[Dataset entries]

=== Section Start ===

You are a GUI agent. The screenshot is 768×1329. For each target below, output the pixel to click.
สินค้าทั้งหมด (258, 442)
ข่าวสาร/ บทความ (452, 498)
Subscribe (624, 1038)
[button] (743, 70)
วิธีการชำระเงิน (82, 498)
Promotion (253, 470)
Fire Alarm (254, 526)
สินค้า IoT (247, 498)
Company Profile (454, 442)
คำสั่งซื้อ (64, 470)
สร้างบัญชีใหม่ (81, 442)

=== Section End ===

WHAT TO DO:
Each record is to be given again in full, exactly as it reads.

OUTPUT:
You are a GUI agent. The screenshot is 768×1329. For each target below, output the pixel to click.
สินค้าทั้งหมด (258, 442)
ข่าวสาร/ บทความ (452, 498)
Subscribe (624, 1038)
[button] (743, 70)
วิธีการชำระเงิน (82, 498)
Promotion (253, 470)
Fire Alarm (254, 526)
สินค้า IoT (247, 498)
Company Profile (454, 442)
คำสั่งซื้อ (64, 470)
สร้างบัญชีใหม่ (81, 442)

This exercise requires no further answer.